**TASK REQUIREMENTS:** Show all lines of the entries in which the word "sidebar" is found.
======== EXERCISE MATERIAL ========
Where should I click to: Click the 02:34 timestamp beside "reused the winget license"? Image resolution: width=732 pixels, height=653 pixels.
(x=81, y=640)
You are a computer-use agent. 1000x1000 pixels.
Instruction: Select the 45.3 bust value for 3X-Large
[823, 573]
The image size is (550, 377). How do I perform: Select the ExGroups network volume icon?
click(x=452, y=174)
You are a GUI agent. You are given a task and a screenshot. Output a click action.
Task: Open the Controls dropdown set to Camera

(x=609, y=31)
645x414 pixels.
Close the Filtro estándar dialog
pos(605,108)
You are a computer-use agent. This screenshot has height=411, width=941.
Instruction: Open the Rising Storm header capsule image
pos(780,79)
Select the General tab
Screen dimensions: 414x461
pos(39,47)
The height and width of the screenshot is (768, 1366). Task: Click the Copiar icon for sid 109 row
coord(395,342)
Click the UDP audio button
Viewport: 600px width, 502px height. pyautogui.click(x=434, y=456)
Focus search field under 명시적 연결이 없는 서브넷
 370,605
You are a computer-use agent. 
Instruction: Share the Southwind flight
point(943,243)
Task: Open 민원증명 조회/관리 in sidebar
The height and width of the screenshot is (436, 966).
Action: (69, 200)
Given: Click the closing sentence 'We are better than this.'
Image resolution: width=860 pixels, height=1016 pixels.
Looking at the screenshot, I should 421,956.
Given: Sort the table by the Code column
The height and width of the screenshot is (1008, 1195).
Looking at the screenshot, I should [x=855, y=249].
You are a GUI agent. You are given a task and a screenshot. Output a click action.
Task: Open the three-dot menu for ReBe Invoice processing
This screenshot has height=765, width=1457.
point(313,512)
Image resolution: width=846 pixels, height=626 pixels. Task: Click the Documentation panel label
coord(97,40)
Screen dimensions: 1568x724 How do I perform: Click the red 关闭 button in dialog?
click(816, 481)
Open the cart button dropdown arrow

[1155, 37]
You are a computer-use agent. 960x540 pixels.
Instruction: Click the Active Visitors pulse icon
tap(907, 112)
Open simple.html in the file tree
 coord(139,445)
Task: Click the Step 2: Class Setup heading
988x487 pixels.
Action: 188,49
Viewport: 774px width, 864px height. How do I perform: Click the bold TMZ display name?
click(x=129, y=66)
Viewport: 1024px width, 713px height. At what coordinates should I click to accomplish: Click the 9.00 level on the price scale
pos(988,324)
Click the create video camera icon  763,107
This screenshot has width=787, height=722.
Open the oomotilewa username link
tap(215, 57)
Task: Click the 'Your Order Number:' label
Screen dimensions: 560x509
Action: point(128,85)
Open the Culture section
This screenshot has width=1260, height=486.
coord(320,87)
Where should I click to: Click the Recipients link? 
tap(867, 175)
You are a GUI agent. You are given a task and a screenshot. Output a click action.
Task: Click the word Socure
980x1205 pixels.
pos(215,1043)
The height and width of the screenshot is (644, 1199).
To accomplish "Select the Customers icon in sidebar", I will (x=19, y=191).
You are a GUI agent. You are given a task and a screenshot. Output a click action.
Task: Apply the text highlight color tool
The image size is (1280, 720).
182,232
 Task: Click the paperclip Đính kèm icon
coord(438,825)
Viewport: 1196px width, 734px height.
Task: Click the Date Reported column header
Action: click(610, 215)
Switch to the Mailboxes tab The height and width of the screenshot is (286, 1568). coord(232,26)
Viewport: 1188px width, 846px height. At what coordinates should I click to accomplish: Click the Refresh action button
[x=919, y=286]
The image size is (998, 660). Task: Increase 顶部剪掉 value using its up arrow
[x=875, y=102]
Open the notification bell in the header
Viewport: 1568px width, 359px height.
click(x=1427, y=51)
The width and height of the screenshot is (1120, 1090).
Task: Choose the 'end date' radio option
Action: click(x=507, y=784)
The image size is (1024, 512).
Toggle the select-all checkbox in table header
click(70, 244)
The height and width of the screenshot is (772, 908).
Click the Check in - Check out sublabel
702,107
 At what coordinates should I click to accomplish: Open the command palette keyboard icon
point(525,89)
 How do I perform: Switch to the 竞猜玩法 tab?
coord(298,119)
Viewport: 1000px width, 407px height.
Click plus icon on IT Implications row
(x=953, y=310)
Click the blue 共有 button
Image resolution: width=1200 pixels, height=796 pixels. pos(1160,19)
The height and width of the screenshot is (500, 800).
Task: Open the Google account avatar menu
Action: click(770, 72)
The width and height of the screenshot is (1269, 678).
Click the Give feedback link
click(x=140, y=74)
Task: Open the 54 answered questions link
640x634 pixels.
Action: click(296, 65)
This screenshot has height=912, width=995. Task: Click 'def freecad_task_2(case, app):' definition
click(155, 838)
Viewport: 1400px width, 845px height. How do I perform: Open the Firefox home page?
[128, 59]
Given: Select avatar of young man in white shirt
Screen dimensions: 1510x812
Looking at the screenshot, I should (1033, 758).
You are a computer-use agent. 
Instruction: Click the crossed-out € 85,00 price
========
**ANSWER FOR THE TASK:**
Task: Open 민원증명 조회/관리 in sidebar
To accomplish "Select the Customers icon in sidebar", I will (x=19, y=191).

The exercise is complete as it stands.